***** Selected extract *****

NATIONAL CITY BANCSHARES, INC.
By: /s/ Robert A. Keil
-----------------------------
Robert A. Keil, President
ATTEST:
/s/ Stephen C. Byelick, Jr.
- ----------------------------------
Stephen C. Byelick, Jr., Secretary
TRIGG BANCORP, INC.
By: /s/ Ben L. Cundiff
-----------------------------
Ben L. Cundiff, Chairman and CEO
ATTEST:
/s/ Jim J. Carr
- ----------------------------------
Jim J. Carr, Secretary
SHAREHOLDER:
/s/ Ben L. Cundiff
----------------------------------
Ben L. Cundiff
A-20
<PAGE>
EXHIBIT A
FORM OF AFFILIATE LETTER
Gentlemen:
In connection with the merger (the "Merger") of Trigg Bancorp, Inc., a
Kentucky corporation ("TBI"), with and into National City Bancshares, Inc., an
Indiana corporation ("NCBE"), pursuant to the Agreement and Plan of Merger dated
as of ________ __, 1998 (the "Agreement"), I have been advised that I may be
deemed to be an "affiliate" within the meaning of Rule 145 promulgated by the
Securities and Exchange Commission ("SEC") under the Securities Act of 1933, as
amended (the "1933 Act"), for the purposes of any resales of shares of the
common stock, without par value ($1.00 stated value per share), of NCBE to be
issued to me in the Merger (the "Shares"). I have also been advised that I may
be deemed an "affiliate" of TBI for purposes of qualifying the Merger for
pooling of interests accounting treatment under Opinion 16 of the Accounting
Principles Board. Based on such advice and in order to induce NCBE and TBI to
cause the Merger to be consummated, I hereby represent and warrant to, and agree
with NCBE and TBI as follows:
A. I hereby consent to the placing of a legend on the certificate or
certificates evidencing the Shares referring to the issuance thereof in a
transaction to which Rule 145 under the 1933 Act is applicable and to the
giving of stop transfer instructions to the transfer agent for the Shares
with respect to such certificate or certificates. The legend will state in
substance:
"The shares represented by this certificate were issued in a
transaction to which Rule 145 under the Securities Act of 1933 applies
and may be sold or otherwise transferred only in compliance with the
terms of such Rule."
B. I understand that NCBE is under no obligation to take any action
to facilitate the sale, transfer, or other disposition by me or on my
behalf of any of the Shares.
C. In the event of any sale or transfer of any of the Shares in a
transaction not involving a sale within the limits and in accordance with
the applicable provisions of Rule 145 or a sale in a registered public
offering, I will obtain from each transferee of the Shares in such
transaction a letter agreement substantially similar hereto, or a letter
containing such other information reasonably required by NCBE to evidence
an exception from the applicable registration requirements of federal or
state securities laws, which is binding and enforceable by NCBE against the
transferee.
It is understood and agreed that the legend set forth in Paragraph A above
shall be removed, and the related stock transfer restrictions shall be lifted
forthwith (i) if the sale or other transfer by me or on my behalf of my Shares
shall have been registered under the 1933 Act, (ii) if the sale or other
transfer by me or on my behalf of my Shares is not so registered, such sale is
exempt from the registration requirements of the 1933 Act, or (iii) upon the
expiration of the period specified in Rule 145(d)(3) under the 1933 Act, as it
may be amended from time to time.

***** Task data *****

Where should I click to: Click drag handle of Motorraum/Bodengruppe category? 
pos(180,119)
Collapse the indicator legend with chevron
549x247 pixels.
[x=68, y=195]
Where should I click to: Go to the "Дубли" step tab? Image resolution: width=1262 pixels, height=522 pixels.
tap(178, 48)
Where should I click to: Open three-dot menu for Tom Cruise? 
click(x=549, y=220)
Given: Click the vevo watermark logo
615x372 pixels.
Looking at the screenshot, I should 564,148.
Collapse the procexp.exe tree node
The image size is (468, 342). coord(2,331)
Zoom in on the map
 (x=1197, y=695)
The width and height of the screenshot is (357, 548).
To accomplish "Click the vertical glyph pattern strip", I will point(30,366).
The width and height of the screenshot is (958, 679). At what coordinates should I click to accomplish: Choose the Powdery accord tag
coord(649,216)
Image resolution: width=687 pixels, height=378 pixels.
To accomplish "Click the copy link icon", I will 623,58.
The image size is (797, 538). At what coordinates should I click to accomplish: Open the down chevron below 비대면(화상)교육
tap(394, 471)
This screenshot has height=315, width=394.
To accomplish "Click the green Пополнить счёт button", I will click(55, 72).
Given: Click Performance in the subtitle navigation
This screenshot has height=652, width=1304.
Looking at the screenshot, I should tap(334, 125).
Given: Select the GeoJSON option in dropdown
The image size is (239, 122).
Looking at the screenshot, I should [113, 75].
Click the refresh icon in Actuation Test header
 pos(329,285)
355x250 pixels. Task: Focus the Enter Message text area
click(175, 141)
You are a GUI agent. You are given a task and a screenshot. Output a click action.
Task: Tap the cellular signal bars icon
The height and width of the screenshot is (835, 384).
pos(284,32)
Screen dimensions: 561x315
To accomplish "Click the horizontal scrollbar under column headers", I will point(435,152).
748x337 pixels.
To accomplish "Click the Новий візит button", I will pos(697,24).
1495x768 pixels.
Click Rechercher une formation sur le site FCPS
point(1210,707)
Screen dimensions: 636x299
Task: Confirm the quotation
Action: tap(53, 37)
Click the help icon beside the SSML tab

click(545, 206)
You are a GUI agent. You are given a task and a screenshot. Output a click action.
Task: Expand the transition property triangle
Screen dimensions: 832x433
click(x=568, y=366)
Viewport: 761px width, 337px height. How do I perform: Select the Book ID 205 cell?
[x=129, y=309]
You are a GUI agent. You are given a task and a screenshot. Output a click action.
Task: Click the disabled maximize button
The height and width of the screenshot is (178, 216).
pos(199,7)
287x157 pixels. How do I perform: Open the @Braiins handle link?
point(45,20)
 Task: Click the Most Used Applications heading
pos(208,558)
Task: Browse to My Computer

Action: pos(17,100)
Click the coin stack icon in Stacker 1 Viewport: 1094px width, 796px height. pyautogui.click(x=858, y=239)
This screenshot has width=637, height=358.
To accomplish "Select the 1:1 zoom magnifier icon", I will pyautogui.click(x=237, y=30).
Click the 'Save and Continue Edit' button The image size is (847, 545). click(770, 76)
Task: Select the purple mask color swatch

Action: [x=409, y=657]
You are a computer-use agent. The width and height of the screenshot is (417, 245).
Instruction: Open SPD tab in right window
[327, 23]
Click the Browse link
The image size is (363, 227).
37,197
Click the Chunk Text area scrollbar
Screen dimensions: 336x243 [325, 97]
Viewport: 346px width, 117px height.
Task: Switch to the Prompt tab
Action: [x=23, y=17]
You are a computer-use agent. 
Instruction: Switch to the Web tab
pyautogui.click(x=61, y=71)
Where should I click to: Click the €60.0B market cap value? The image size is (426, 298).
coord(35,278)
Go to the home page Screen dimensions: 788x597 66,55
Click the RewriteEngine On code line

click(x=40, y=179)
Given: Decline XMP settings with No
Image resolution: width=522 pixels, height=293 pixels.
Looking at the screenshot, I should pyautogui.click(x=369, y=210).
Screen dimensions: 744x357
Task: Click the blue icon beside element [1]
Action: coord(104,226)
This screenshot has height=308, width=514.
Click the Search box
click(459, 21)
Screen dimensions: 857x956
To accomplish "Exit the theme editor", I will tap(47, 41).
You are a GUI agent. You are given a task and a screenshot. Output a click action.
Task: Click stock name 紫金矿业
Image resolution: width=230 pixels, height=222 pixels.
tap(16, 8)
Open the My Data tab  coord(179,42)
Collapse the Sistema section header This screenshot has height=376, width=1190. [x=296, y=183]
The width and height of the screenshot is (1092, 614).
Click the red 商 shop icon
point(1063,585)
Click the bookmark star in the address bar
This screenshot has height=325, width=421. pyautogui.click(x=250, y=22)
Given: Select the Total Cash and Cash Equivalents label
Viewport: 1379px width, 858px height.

*****

§ Problem set
A. Format the records from the line containing "Viewport: 761px width, 337px" through the line containing "Action: pos(17,100)" as a numbered list, leaving out blank lines.
B. Resume the merger affiliate letter from the point where it stops.
The merger affiliate letter and the records have no connection to each other.

§ The results
A.
1. Viewport: 761px width, 337px height. How do I perform: Select the Book ID 205 cell?
2. [x=129, y=309]
3. You are a GUI agent. You are given a task and a screenshot. Output a click action.
4. Task: Click the disabled maximize button
5. The height and width of the screenshot is (178, 216).
6. pos(199,7)
7. 287x157 pixels. How do I perform: Open the @Braiins handle link?
8. point(45,20)
9.  Task: Click the Most Used Applications heading
10. pos(208,558)
11. Task: Browse to My Computer
12. Action: pos(17,100)

B.
I further represent to and covenant with NCBE that I have not, within
the preceding 30 days, sold, transferred or otherwise disposed of any shares
of TBI Common Stock held by me and that I will not sell, transfer or
otherwise dispose of any of the Shares received by me in the Merger until
after such time as results covering at least 30 days of combined operations
of TBI and NCBE have been published by NCBE, in the form of a quarterly
earnings report, an effective registration statement filed with the SEC, a
report to the SEC on Form 10-K, 10-Q or 8-K, or any other public filing or
announcement which includes such combined results of operations.
Very truly yours,
______________________________
A-21
<PAGE>
EXHIBIT B
FORM OF OPINION OF COUNSEL FOR NCBE
Capitalized terms used and not otherwise defined herein have the meanings
given them in the Plan and Agreement of Merger (the "Agreement").
1. NCBE is a corporation organized and validly existing under the laws of
Indiana and is registered as a bank holding company with the Federal Reserve
Board under the Bank Holding Company Act of 1956, as amended.
2. NCBE has all requisite corporate power and authority necessary to
carry out its business as currently conducted.
3. The authorized capital stock of NCBE consists of 20,000,000 shares of
common stock, without par value (stated value $1.00 per share). All shares of
NCBE Common to be issued to shareholders of TBI pursuant to the Merger have been
duly authorized and, when issued in accordance with the Agreement, will be fully
paid and non-assessable.
4. The Agreement has been duly executed and delivered by NCBE and
constitutes a valid and binding obligation of NCBE, enforceable against NCBE in
accordance with its terms, except to the extent limited by general principles of
equity and by bankruptcy, insolvency, reorganization, liquidation, fraudulent
conveyance, moratorium, readjustment of debt or other laws of general
application relating to or affecting the enforcement of creditors' rights.
5. All consents or approvals of any Applicable Governmental Authorities
required to be obtained by NCBE in connection with the Merger have been
obtained.
6. No vote by the holders of any of the capital stock of NCBE to approve
the Merger is required under Indiana law, the articles of incorporation or
by-laws of NCBE or rules of the National Association of Securities Dealers, Inc.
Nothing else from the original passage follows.